It all boils down to holding power. Of both buyers with their mortgages and home loans; and developers with their unsold units. Despite a year of seemingly repressed property market growth, the actual decline in home prices as a direct effect of the property cooling measures may not be as steep as it feels like. In fact, URA figures show only a 3.9 per cent drop in prices since Oct 1 of 2013 to 30 Sept of this year.
Since the property boom of 2009, home prices have increased 65 per cent till the end of 2013. Whereas the drop this year is a mere 4 per cent. Which means, property prices are still more than double of what they were before 2009.
Though the average total quantum price of homes may have dropped, the psf prices are maintained at a reasonable level as the main change comes from the diminishing property sizes.
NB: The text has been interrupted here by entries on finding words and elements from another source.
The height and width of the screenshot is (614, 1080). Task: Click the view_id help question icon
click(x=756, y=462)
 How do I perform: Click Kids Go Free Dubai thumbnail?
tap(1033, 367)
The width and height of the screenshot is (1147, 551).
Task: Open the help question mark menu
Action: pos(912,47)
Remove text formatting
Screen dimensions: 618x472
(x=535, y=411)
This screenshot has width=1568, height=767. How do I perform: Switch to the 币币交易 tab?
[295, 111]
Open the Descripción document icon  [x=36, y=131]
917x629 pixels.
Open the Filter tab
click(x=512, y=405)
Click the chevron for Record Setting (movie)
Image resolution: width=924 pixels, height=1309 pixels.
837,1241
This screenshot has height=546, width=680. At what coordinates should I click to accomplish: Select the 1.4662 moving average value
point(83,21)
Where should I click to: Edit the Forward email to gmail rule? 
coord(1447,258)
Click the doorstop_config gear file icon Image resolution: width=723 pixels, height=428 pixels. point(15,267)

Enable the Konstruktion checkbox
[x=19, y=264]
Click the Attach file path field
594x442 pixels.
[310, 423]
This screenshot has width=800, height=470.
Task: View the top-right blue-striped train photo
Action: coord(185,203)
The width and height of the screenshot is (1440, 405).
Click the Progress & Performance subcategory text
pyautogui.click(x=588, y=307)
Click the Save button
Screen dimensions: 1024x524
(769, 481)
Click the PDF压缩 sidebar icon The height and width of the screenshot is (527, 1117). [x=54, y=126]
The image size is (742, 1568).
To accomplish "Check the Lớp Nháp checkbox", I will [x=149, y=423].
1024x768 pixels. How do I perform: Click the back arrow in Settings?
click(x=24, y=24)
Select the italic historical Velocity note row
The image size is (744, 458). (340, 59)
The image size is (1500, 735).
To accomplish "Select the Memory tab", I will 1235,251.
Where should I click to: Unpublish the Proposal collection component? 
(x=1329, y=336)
Though buyers’ affordability now ranges between $1million to $1.3 million, figures which have held steady for the past 5 years; the median sizes of new homes have fallen from 1, 195 sq ft in 2009 to 753 sq ft in 2014. This is a sure sign that developers are still holding on to their asking prices while giving less in terms of liveable space.
Resale homes are holding up better than new homes however, with a 3 per cent drop as compared to a 6 per cent drop of the latter. This is largely due to developers’ offers of discounts on unsold units. Examples of these can be seen at The Vermont At Cairnhill, and also at Sky Habitat, where more units were moved after a 10 to 15 per cent cut in prices.
Moving into the new year, property analysts are expecting sales volume of next year to be similar to 2014’s, though home prices are unlikely to experience a drastic drop. Rather, a gentle decline into a comfortable equilibrium is what most experts are prone to agree on.